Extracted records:
[Start of section]

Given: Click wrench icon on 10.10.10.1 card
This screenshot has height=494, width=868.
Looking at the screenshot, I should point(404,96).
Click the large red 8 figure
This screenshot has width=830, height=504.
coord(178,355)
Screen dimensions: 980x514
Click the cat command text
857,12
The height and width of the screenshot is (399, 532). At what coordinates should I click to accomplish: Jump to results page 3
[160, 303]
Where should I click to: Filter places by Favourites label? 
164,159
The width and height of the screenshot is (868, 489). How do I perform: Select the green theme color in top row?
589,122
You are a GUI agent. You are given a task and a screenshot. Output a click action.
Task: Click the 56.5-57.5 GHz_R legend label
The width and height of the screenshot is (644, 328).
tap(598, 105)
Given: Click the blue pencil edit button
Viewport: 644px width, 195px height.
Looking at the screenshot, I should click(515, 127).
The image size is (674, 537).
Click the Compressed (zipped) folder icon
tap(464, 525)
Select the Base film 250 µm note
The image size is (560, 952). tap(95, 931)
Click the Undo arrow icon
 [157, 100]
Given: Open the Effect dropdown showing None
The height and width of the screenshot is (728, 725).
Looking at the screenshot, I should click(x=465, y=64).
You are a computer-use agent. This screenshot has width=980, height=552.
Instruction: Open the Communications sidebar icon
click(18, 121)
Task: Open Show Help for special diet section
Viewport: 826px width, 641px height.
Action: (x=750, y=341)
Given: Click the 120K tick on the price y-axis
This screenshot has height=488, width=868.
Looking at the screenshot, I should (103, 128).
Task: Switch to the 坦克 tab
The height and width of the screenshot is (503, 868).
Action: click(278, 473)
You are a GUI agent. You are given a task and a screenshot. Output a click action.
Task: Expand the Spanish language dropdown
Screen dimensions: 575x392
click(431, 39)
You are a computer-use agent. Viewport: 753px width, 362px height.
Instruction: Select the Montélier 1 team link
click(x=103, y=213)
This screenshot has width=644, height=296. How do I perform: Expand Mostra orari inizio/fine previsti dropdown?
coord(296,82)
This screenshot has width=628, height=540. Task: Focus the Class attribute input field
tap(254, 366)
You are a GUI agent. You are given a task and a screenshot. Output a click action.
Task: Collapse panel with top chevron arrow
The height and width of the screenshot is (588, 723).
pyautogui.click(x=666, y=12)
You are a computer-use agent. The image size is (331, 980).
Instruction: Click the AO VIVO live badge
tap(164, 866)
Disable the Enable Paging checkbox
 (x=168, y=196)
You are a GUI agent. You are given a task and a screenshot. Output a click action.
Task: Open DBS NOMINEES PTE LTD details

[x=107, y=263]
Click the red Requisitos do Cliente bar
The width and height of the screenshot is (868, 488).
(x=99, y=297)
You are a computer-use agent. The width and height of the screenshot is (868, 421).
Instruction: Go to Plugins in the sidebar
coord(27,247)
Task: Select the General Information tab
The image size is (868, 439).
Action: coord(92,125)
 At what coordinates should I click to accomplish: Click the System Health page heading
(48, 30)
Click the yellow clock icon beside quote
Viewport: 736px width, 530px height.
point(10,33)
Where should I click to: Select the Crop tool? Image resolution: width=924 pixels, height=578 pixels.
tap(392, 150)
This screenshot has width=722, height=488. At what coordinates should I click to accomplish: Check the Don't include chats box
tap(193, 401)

[End of section]

Among the lines above, return each one holding the string "computer".

TASK OUTPUT
You are a computer-use agent. This screenshot has width=980, height=552.
You are a computer-use agent. Viewport: 753px width, 362px height.
You are a computer-use agent. The image size is (331, 980).
You are a computer-use agent. The width and height of the screenshot is (868, 421).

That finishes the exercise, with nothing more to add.